** Opening Source records block **

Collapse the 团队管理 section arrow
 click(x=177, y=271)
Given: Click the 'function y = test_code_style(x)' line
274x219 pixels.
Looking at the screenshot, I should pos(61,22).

** Closing Source records block **

Your task:
Output all entries again exactly; no line may be altered.

Answer:
Collapse the 团队管理 section arrow
 click(x=177, y=271)
Given: Click the 'function y = test_code_style(x)' line
274x219 pixels.
Looking at the screenshot, I should pos(61,22).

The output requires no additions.